Bernard Landry à Londres - La souveraineté ne menace pas les investissements

Londres — Dans une visite éclair, à l'occasion du 40e anniversaire de la Délégation générale du Québec à Londres, le premier ministre Bernard Landry a expliqué au milieu des affaires britannique que le débat national québécois ne menaçait pas les investissements. Reçu en grande pompe à Mansion House, la résidence du Lord Mayor de la City, le quartier des affaires, le premier ministre a été applaudi par 350 personnes, essentiellement des hommes d'affaires.

Mansion House est le lieu où le chancelier de l'échiquier (le ministre des Finances) Gordon Brown prononce périodiquement son discours sur l'état de l'économie. Sortant de son texte, Bernard Landry a déclaré que «le Québec est une nation avec toutes les caractéristiques d'une nation qui cherche sa place dans le concert des nations».

En énumérant les succès économiques québécois, Bernard Landry répondait indirectement à une polémique qui s'est récemment développée au Royaume-Uni concernant le Québec et l'Écosse. Critiquant le parti indépendantiste écossais, le Scottish National Party, le premier ministre travailliste écossais, Jack McConnell, a cité l'exemple du référendum québécois de 1995 qui aurait, disait-il, provoqué le chaos économique.

Le délégué général du Québec à Londres, Daniel Audet, avait répondu publiquement dans les médias que les chiffres contredisaient cette affirmation. De 1995 à 2000, la plupart des indices économiques sont à la hausse, dit Bernard Landry avant d'ajouter que les exportations du Québec vers le Royaume uni ont justement augmenté de 140 % durant cette période.

«L'image du Québec ressort grandie de la polémique sur l'Écosse», dit Bernard Landry qui ajoute que même pendant l'année référendaire les indices économiques se sont améliorés. «Ça met un point final au débat. Une nation peut très bien organiser démocratiquement son avenir sans que son économie n'en souffre.»

La présence du premier ministre à Londres a aussi des buts économiques. Une dizaine de représentants d'entreprises québécoises accompagnent Bernard Landry. Le premier ministre a accordé des interviews à deux prestigieuses publications économiques britanniques, The Financial Times et The Economist.

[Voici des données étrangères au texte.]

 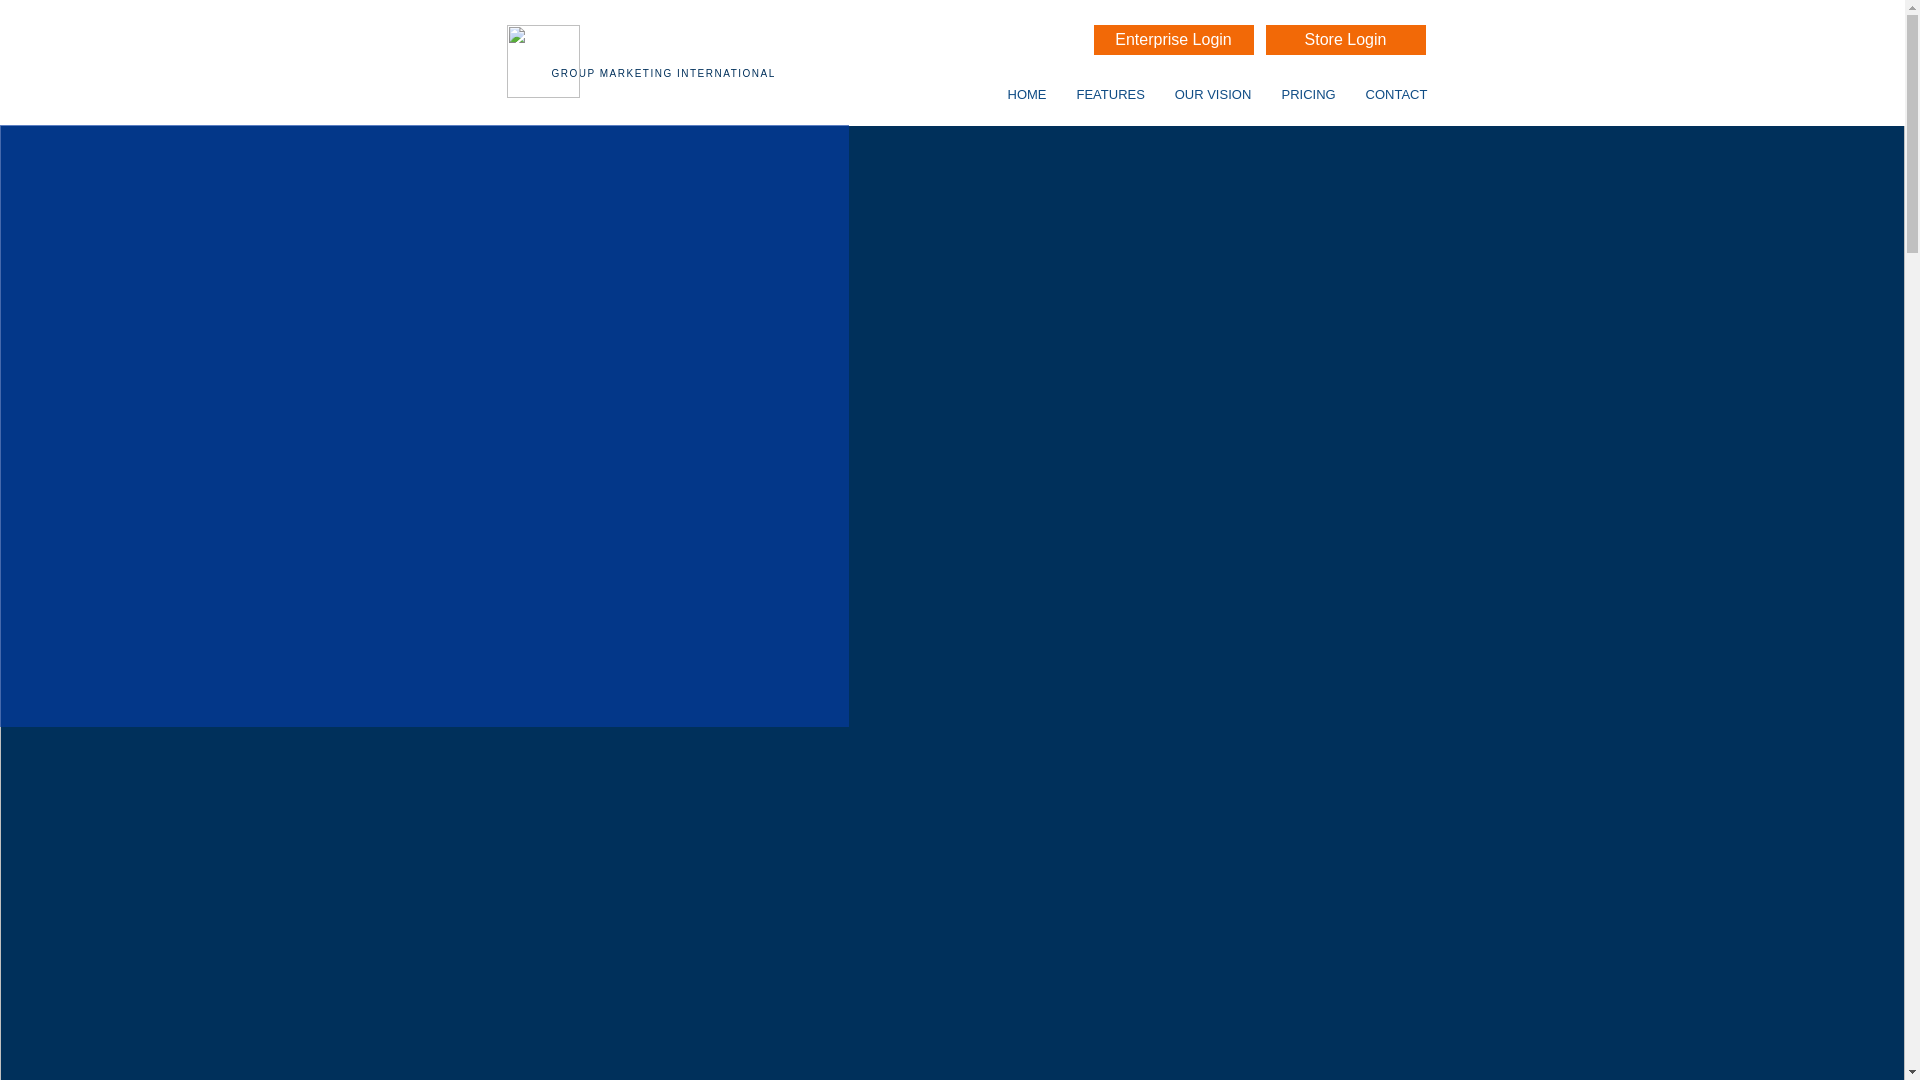 What do you see at coordinates (1395, 94) in the screenshot?
I see `CONTACT` at bounding box center [1395, 94].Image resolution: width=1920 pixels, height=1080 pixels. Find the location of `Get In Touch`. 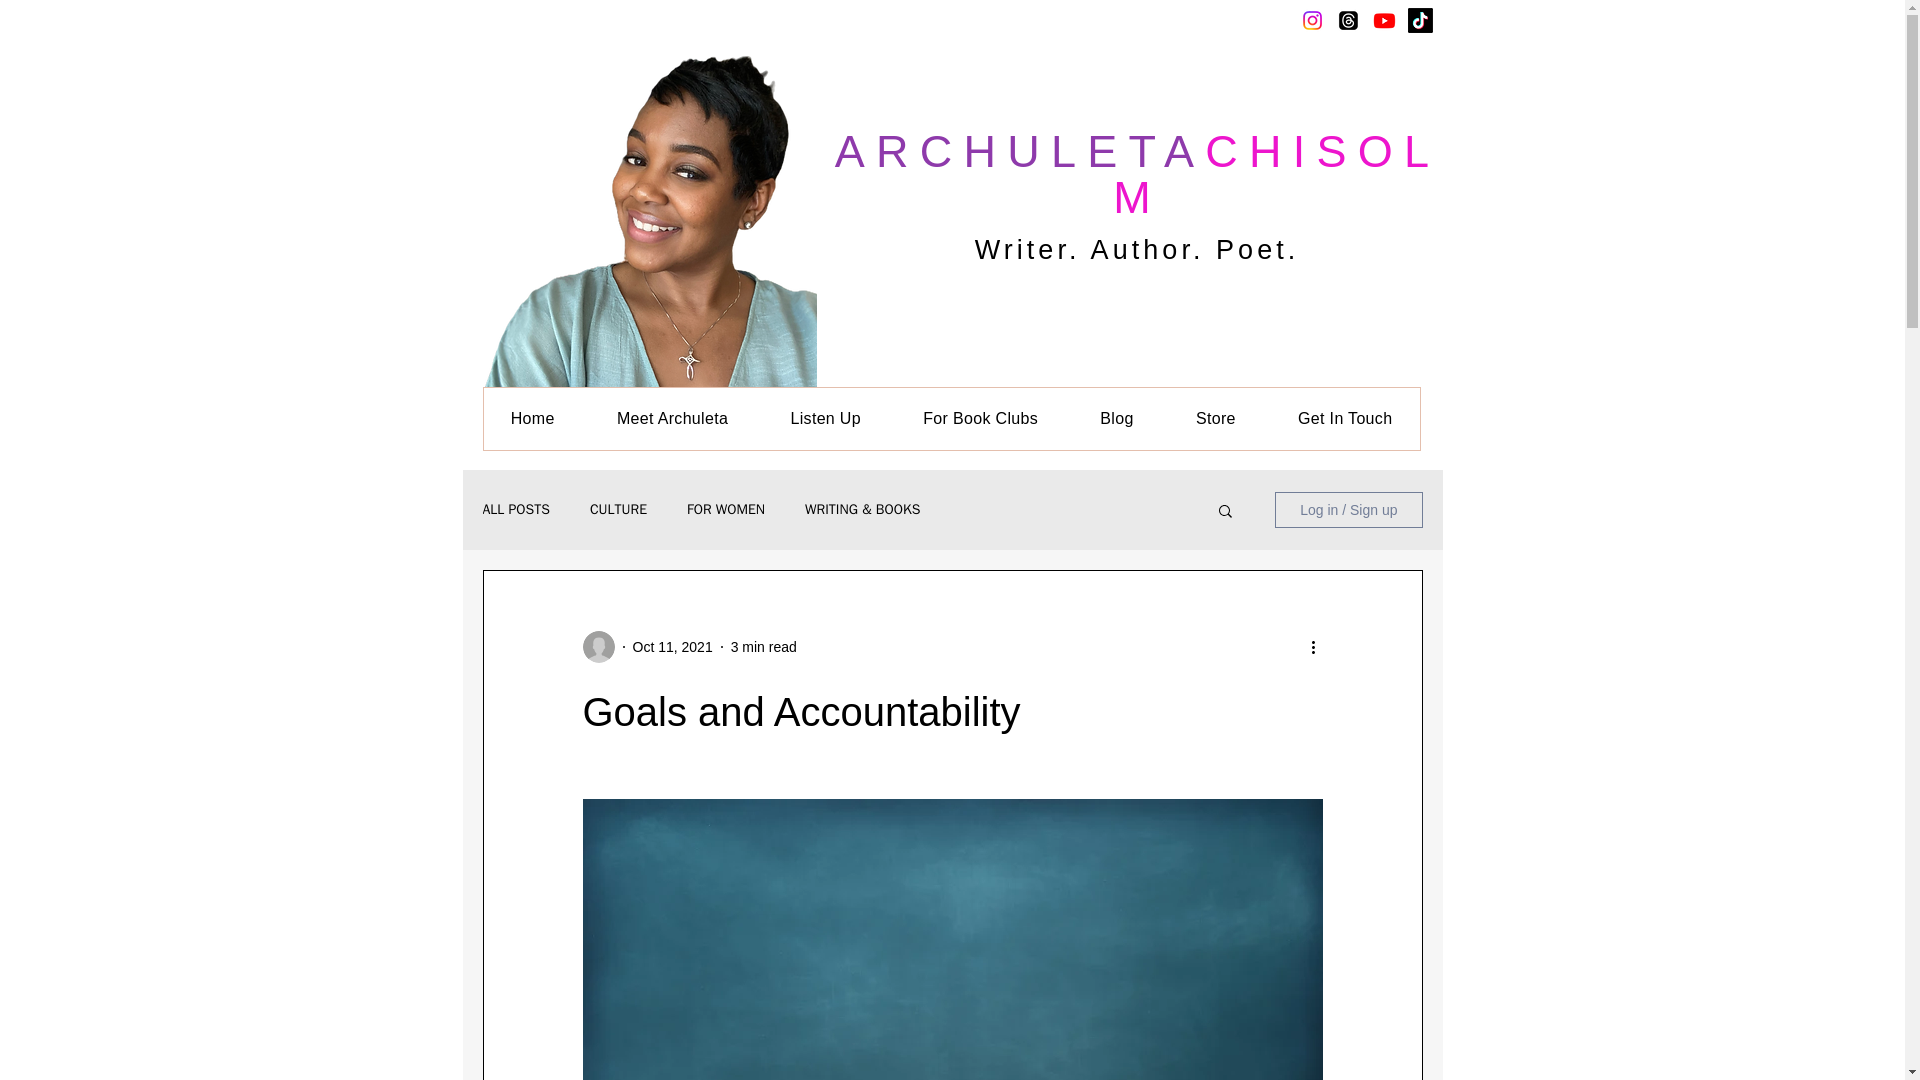

Get In Touch is located at coordinates (1346, 418).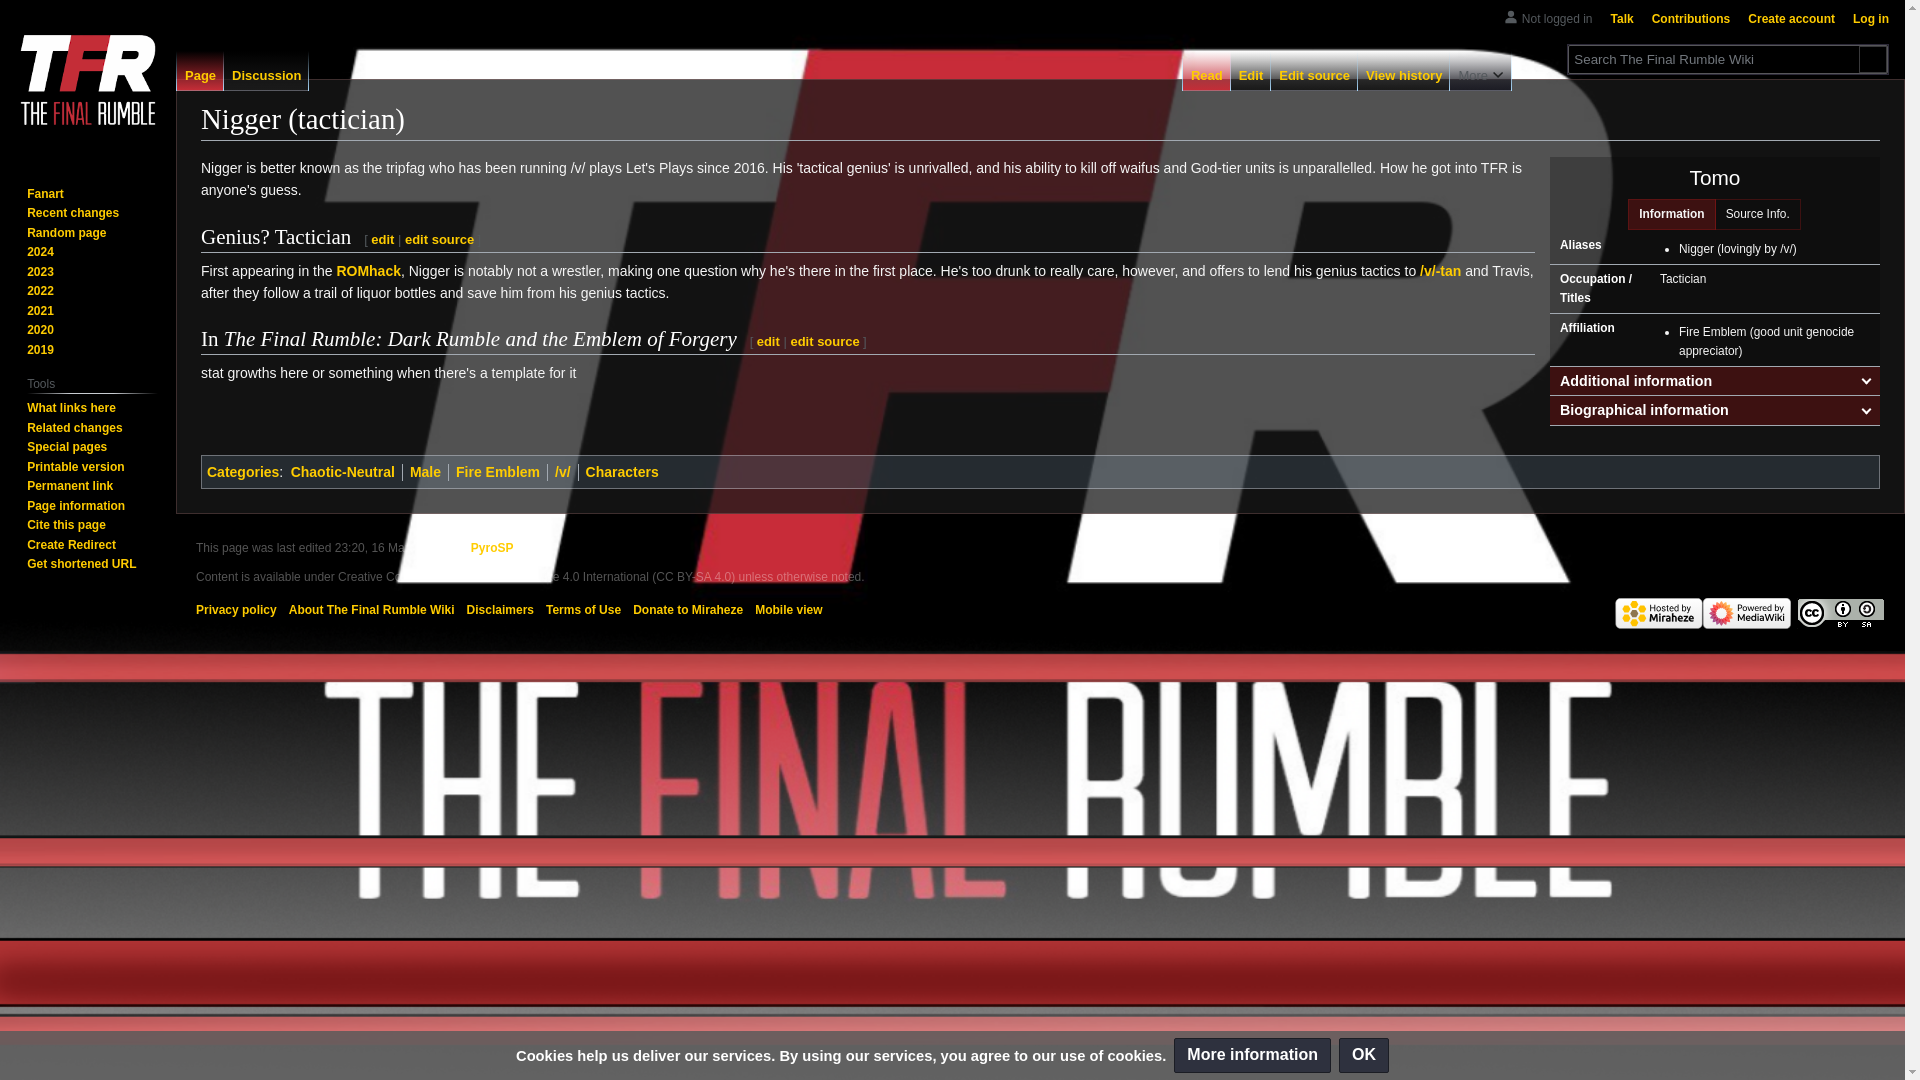 The image size is (1920, 1080). What do you see at coordinates (622, 472) in the screenshot?
I see `Characters` at bounding box center [622, 472].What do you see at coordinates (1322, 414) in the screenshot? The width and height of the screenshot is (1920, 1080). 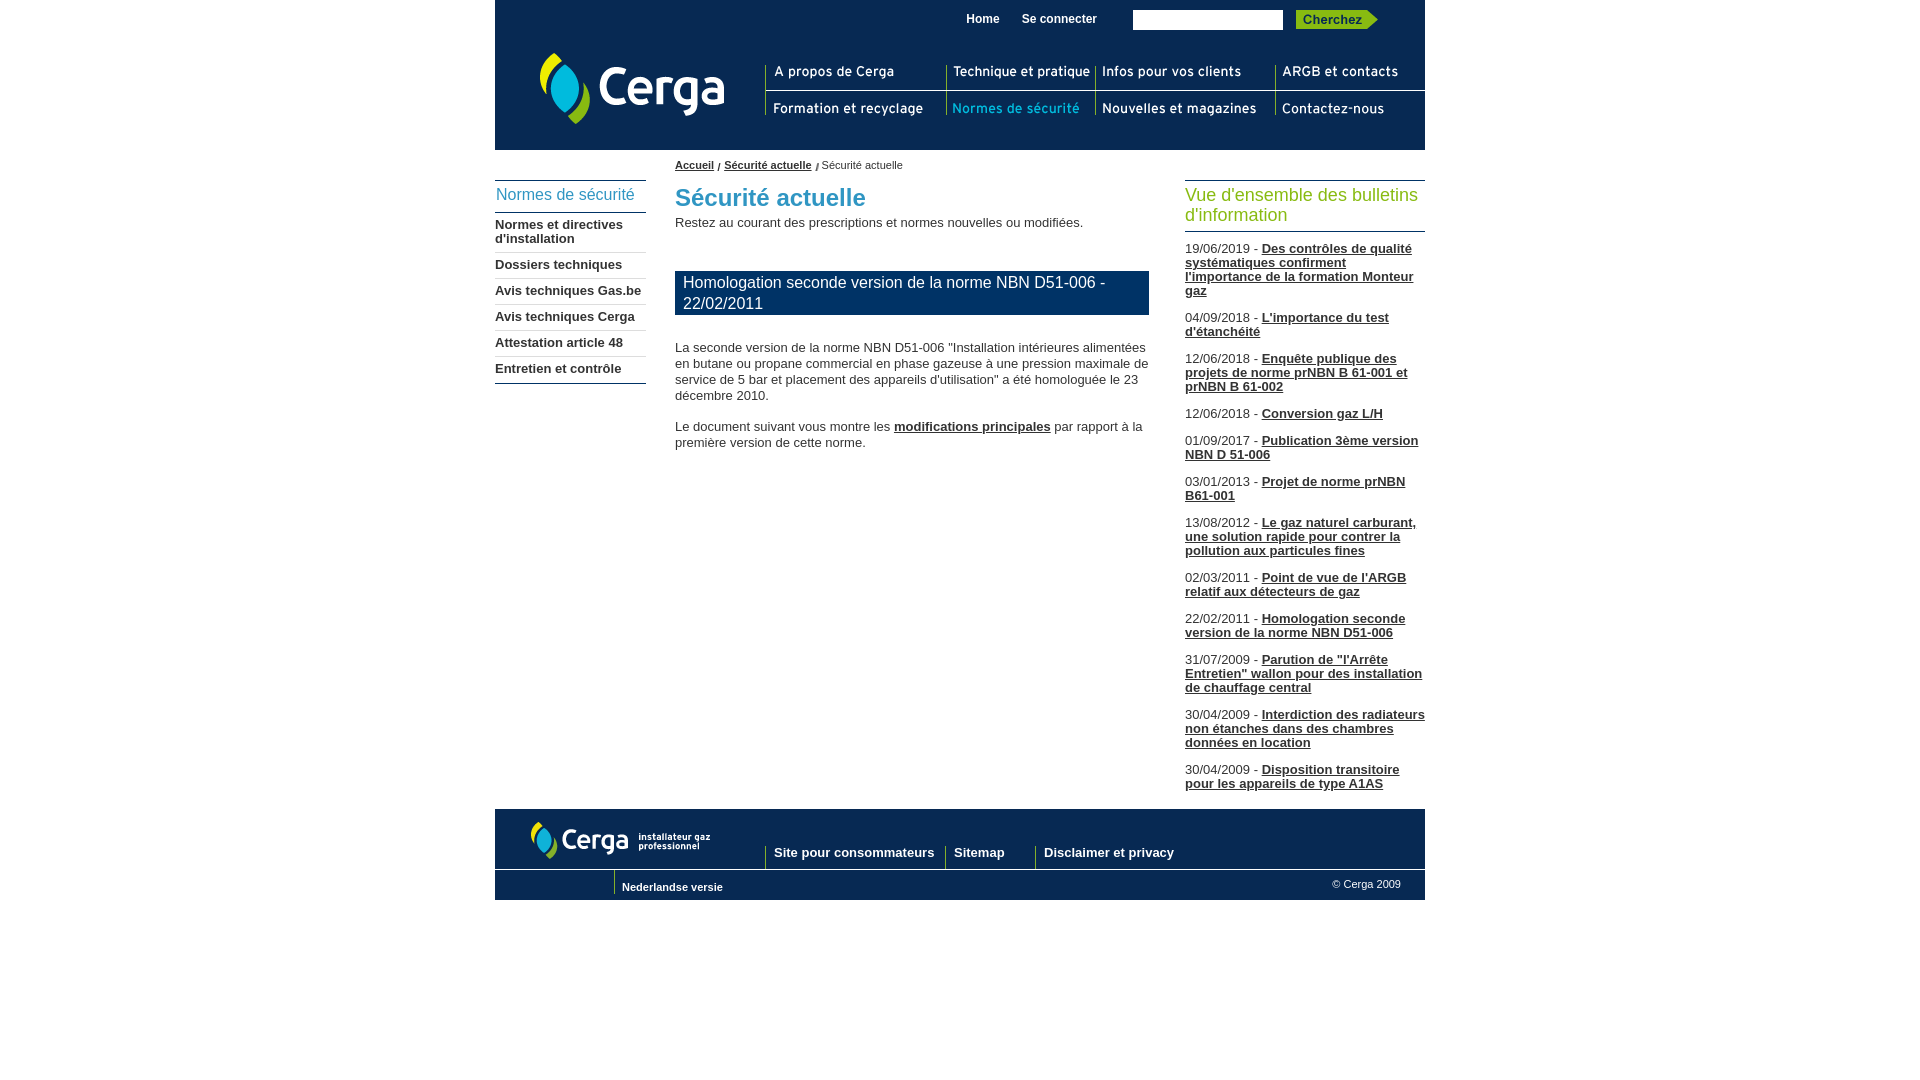 I see `Conversion gaz L/H` at bounding box center [1322, 414].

«La croissance de ces quinze dernières années au Québec me surprend. C'est un lieu dynamique où investir», a déclaré après le discours de Bernard Landry, John Smith, directeur des opérations de Magnesium Electro, une entreprise qui s'apprête à investir au Québec.

«Bernard Landry oublie de mentionner que le Québec est solidement intégré à l'environnement canadien. Le mot Canada n'a même pas été mentionné», disait Howard Smith qui conseille des entreprises québécoises désireuses d'investir en Grande-Bretagne. Mel Cappe, haut commissaire (ambassadeur) du Canada à Londres était dans la salle. Il n'a rien trouvé à redire au discours de Bernard Landry.

En fin de journée, la ministre des Relations internationales Louise Beaudoin a prononcé une allocution sur la diversité culturelle au Royal Institute of International Affairs. Louise Beaudoin a été présentée par le député travailliste de Londres Martin Linton. Elle a d'ailleurs comparé le Parti québécois au New Labour, le parti travailliste entièrement rénové par Tony Blair.

Espionnage

Dans la matinée, Bernard Landry avait réagi au livre de l'historien Steve Hewitt qui soutient que Pierre Elliott Trudeau avait demandé à la GRC d'espionner le Parti québécois. Rappelant les arrestations d'octobre 1970 et le vol des listes de membres du parti, il s'est déclaré surpris que l'opinion publique du Canada ne se scandalise pas davantage de ce genre de choses.

«Aux États-Unis, pour avoir été voir dans des listes de financement, on a eu le Watergate et la démission du président. Au Canada, on vole les listes de membres d'un parti politique légal et personne ne semble particulièrement perturbé.»